Elogio de los títeres

Ramón Pernas
Ramón Pernas NORDÉS

OPINIÓN

13 feb 2016 . Actualizado a las 05:00 h.

Y de los titiriteros. Es un oficio menor de la comedia del arte, antiguo y clásico, una artesanal fábrica de sueños itinerante, de acá para allá. «De aldea en aldea el viento lo lleva siguiendo el sendero, su patria es el mundo y como un vagabundo, va el titiritero...», canta Serrat reivindicando su memoria.

Utilizan un austero tabladillo para una farsa siempre repetida. Son los herederos de Pulcinella, los títeres de hilo o de plancha, o los más populares, de guante. Sus historias tienen una narración sencilla, diríase que elemental, que se reitera con sus variantes locales. Son los títeres de la cachiporra, de los bastonazos, que asustan y hacen reír indistintamente a lo largo de muchas generaciones a todos los niños del mundo.

Hoy dos titiriteros ocupan las páginas de sucesos tras una muy desafortunada actuación subvirtiendo el lenguaje tradicional y politizando el viejo discurso de la comedia del arte.

Pero el sencillo espectáculo es mucho más que esa anécdota repudiable convertida en categoría gracias a la irresponsabilidad de programadores y ediles del Ayuntamiento de Madrid. No voy a entrar en ello para no colaborar en la ceremonia de la confusión y en el círculo vicioso de una representación que nunca debió de haberse producido.

Yo voy a escribir el elogio debido a quienes ejercen la magia de convertir la historia del entretenimiento teatral en la más modesta de las ofertas escénicas.

Si señalaba que el origen cercano está en la Italia del señor Polichinela, y en el arte palermitano de las marionetas, el oficio viajó a Inglaterra y Pucinella se convirtió en Punch y en Francia fue el guiñol lionés quien cogió el testigo. Siembre contando la misma historia del bueno, del torpe y de malos con el demonio como máxima representación de la villanía.

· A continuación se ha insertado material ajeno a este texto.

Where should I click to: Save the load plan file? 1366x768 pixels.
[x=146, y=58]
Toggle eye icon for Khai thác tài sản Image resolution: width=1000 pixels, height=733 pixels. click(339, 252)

Hay una gran tradición en España, especialmente con los titelles catalanes, sin olvidarse de la Tía Norica en Andalucía o don Cristóbal en Castilla. No puedo ni quiero dejar de referirme al inigualable Barriga Verde gallego, que frecuentaba mi pueblo cuando todavía era un niño dispuesto a asombrarme por la cultura del espectáculo popular. Aquellas representaciones del viejo Silvent, aporreando al Demonio hasta hacerlo desaparecer con el triunfo del bien concluían siempre con la frase final: «Morreu o demo, acabouse a peseta».

Espero que la provocación reciente de un par de desaprensivos titiriteros no sirva para criminalizar este humilde oficio, anónimo y vagamundo, que lleva a los niños un muy viejo mensaje, que no cabe en las consolas de los videojuegos, historias de reinas tristes, de brujas malas y demonios con cuernos. El elemento común es la cachiporra y la complicidad de todos los niños del mundo jugando a encontrar un lugar feliz en el gran puzle de los sueños.

Mi elogio de los títeres (y de los titiriteros) era una deuda debida. Ahora, creo, es una deuda saldada.